En el terreno militar, es un hecho que la ofensiva que se iba perfilando a principios del verano sobre la capital, como colofón de lo que se presentaba como un avance imparable de la colación liderada por Riad, no ha logrado su objetivo. No solo Saná sigue siendo una ciudad bajo el control de los hutíes y sus aliados del CGP, sino que sus fuerzas disponen igualmente de capacidad para realizar incursiones puntuales incluso en territorio saudí (como en Najran). Los combates continúan asimismo en Marib, Taiz y Lahj, mientras los muertos por la violencia superan ya los 10.000, según la ONU, y la situación humanitaria sigue siendo crítica para al menos el 80% de la población yemení.

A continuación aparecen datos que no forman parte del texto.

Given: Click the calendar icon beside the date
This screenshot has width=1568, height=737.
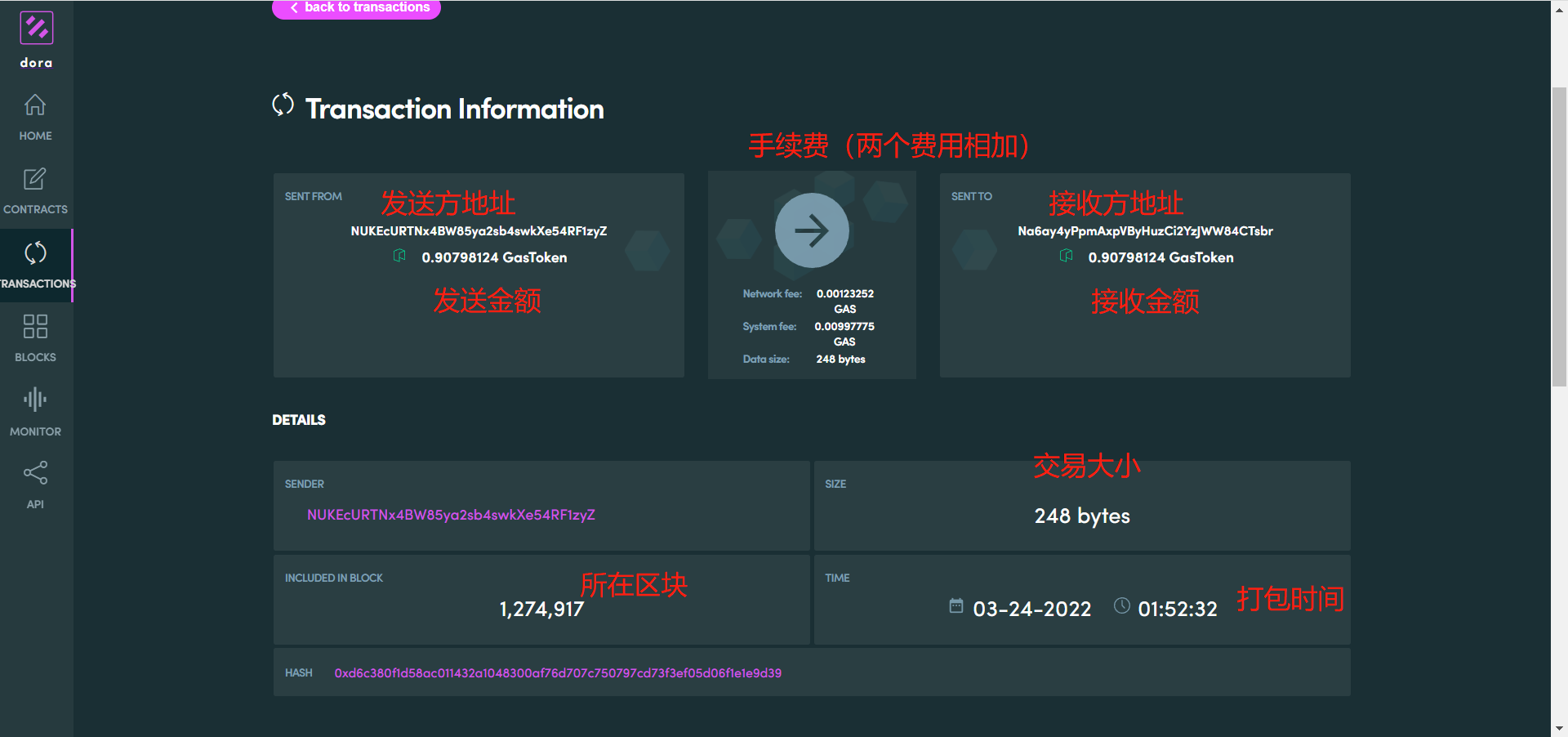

En términos estrictamente militares el plan saudí no ha servido más que para evitar la derrota definitiva de su aliado (Hadi). El balance cosechado hasta ahora muestra que ni la planificación ni la implementación sobre el terreno de la ofensiva saudí (con aportaciones emiratíes, egipcias, marroquíes, jordanas y sudanesas, así con un relevante apoyo estadounidense y británico y hasta con la ocasional colaboración del movimiento separatista sureño de Al Hirak al Yanubi, reconvertido ahora en Movimiento de Resistencia del Sur) ha estado a la altura de las expectativas que su propio impulsor, el ministro de defensa saudí Mohamed bin Salman, había alimentado. Por el contrario, el ejemplo saudí ha mostrado una vez más que la simple acumulación de armas (en su condición de uno de los principales compradores de material de defensa del planeta) no basta para conformar una fuerza armada operativa.

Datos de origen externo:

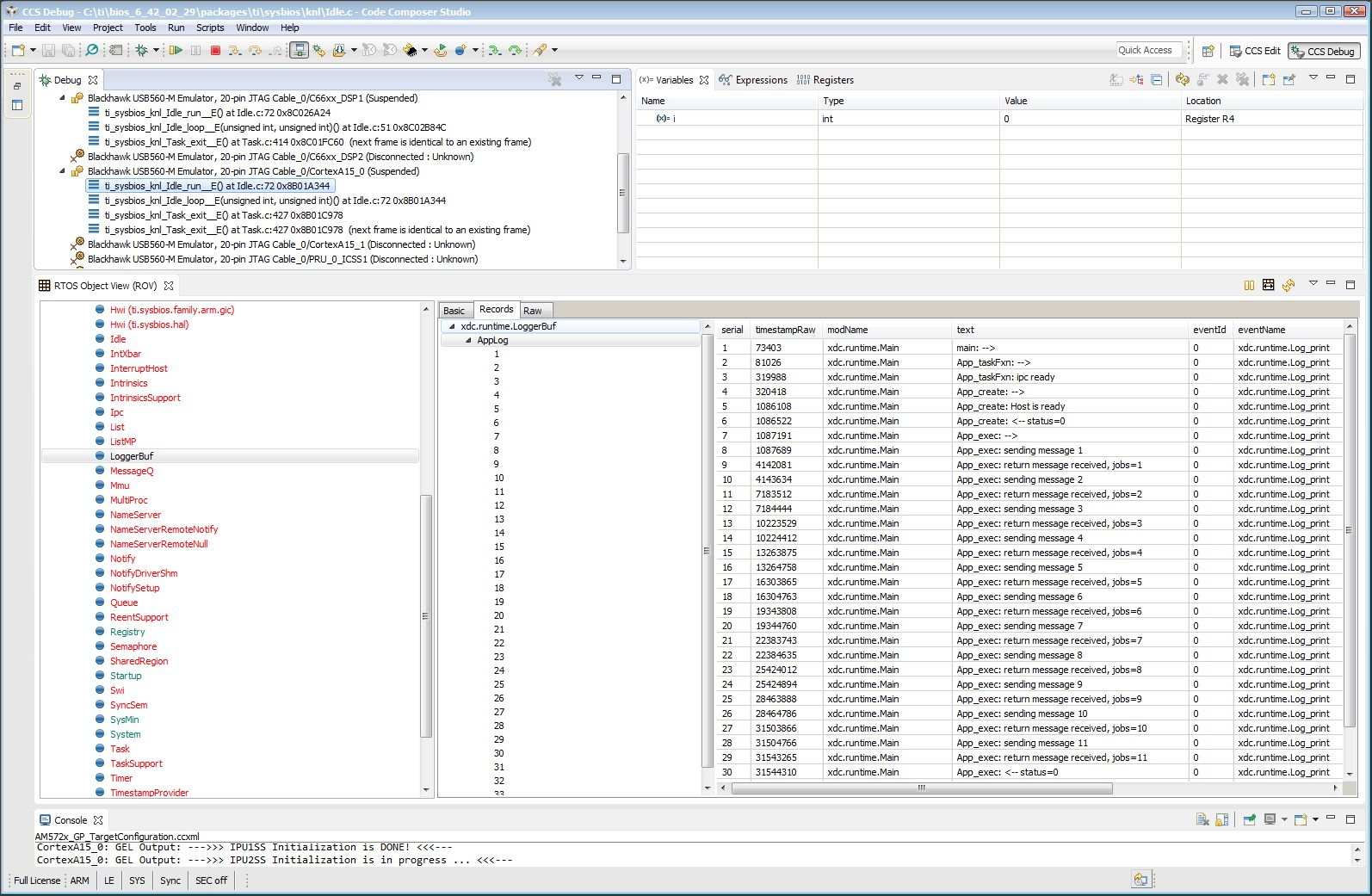Select the Semaphore module in ROV
The width and height of the screenshot is (1372, 896).
[x=133, y=646]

Todo ello sin olvidar las crecientes críticas sobre su desconsideración con el derecho internacional y las normas que tratan de regular los conflictos armados. Baste como ejemplo, recordar que, según un informe publicado recientemente por The Guardian, un tercio de las aproximadamente 9.000 salidas aéreas saudíes realizadas desde marzo de 2015 han tenido como objetivos instalaciones y población civiles (mercados, hospitales, escuelas, edificios públicos…). Un comportamiento sistemático que ha llevado, por ejemplo, a la organización Médicos Sin Fronteras a plantearse abandonar el país tras el ataque recibido el pasado 15 de agosto contra una de sus instalaciones sanitarias, aunque finalmente decidieron quedarse para seguir atendiendo a las víctimas de la violencia.

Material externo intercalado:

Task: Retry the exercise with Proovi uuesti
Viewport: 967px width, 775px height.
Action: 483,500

En estas circunstancias, y mientras el presidente Hadi ha aprovechado su discurso ante la Asamblea General de la ONU para acusar directamente a Irán de promover la violencia en su país, la atención está centrada ahora mismo en el regreso a Adén del primer ministro Ahmed Obeid bin Dagher y siete ministros de su gabinete, desde su forzado refugio en Arabia Saudí. Si a esto se une la decisión adoptada el pasado día 13 por Hadi de trasladar la sede del Banco Central a esa misma ciudad –se estima que las reservas nacionales han pasado de los 5.200 millones de dólares, en septiembre de 2014, a tan solo 700 en la actualidad–, cabe concluir que el presidente y sus leales asumen que no se dan las condiciones para asentarse a corto plazo en Saná y para lograr una victoria definitiva que les permita eliminar la amenaza que representa la coalición hutíes-CGP. Si a eso se añade la permanente apuesta yihadista que lideran tanto Daesh como al-Qaeda en la Península Arábiga y las notorias ansias independentistas del movimiento Al Hirak se impone desgraciadamente la idea de que Yemen seguirá perdido en su laberinto por tiempo indefinido.